- Coat of arms
- Location of Framersheim within Alzey-Worms district
- Framersheim Framersheim
- Coordinates: 49°45′29″N 8°10′27″E﻿ / ﻿49.75806°N 8.17417°E
- Country: Germany
- State: Rhineland-Palatinate
- District: Alzey-Worms
- Municipal assoc.: Alzey-Land

Government
- • Mayor (2019–24): Felix Schmidt

Area
- • Total: 9.31 km^{2} (3.59 sq mi)
- Elevation: 171 m (561 ft)

Population (2022-12-31)
- • Total: 1,570
- • Density: 170/km^{2} (440/sq mi)
- Time zone: UTC+01:00 (CET)
- • Summer (DST): UTC+02:00 (CEST)
- Postal codes: 55234
- Dialling codes: 06733
- Vehicle registration: AZ
- Website: www.framersheim.de

= Framersheim =

Framersheim is an Ortsgemeinde – a municipality belonging to a Verbandsgemeinde, a kind of collective municipality – in the Alzey-Worms district in Rhineland-Palatinate, Germany.

== Geography ==

=== Location ===
The municipality lies in Rhenish Hesse. It belongs to the Verbandsgemeinde of Alzey-Land, whose seat is in Alzey.
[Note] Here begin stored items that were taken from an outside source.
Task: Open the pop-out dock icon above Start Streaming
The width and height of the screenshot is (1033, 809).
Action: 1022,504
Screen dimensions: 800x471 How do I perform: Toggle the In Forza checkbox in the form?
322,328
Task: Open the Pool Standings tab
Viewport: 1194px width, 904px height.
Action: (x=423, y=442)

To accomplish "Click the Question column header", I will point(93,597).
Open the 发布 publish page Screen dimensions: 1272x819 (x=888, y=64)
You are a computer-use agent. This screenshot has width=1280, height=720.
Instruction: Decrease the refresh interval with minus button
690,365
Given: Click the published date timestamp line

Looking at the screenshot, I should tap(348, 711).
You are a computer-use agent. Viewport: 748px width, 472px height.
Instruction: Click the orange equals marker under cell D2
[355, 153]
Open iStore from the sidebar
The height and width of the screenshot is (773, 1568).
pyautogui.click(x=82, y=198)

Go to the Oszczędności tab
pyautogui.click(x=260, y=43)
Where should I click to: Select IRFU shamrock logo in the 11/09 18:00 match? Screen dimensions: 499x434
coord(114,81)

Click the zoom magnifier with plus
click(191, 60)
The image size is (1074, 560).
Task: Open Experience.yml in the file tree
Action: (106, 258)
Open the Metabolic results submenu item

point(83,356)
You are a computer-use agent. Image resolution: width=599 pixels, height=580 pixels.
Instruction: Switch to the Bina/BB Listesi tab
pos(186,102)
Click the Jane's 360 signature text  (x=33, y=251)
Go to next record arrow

=== Neighbouring municipalities ===
Framersheim's neighbours are Alzey-Schafhausen, Dittelsheim-Heßloch, Gau-Heppenheim and Gau-Odernheim.

== History ==
In 775, Framersheim had its first documentary mention when a document from Lorsch Abbey mentioned a vineyard in Framersheim.

== Politics ==

=== Municipal council ===
The council is made up of 16 council members, who were elected at the municipal election held on 7 June 2009, and the honorary mayor as chairman.

The municipal election held on 7 June 2009 yielded the following results:
| | SPD | CDU | FWG | Zink | Total |
| 2009 | 4 | 2 | 7 | 3 | 16 seats |

=== Mayors ===
- (1945–1946) Johann Beckenbach
- (1989–2004) Frank Zink
- (2004–2019) Ulrich Armbrüster
- (2019–today) Felix Schmidt

=== Coat of arms ===
The municipality's arms might be described thus: Sable a kettle-hat argent pierced each side with a cord gules, itself nowed at each end and looped once in base.

The “kettle-hat” (Kesselhut in German) apparently was once typical. It appeared in the village seal as early as 1459. It could be a canting charge for the family Kessler von Sarmsheim who held the local castle in the Middle Ages.

== Economy and infrastructure ==
With local winemaking businesses, business is done by so-called self-marketers, who mostly market their own wares directly to end users.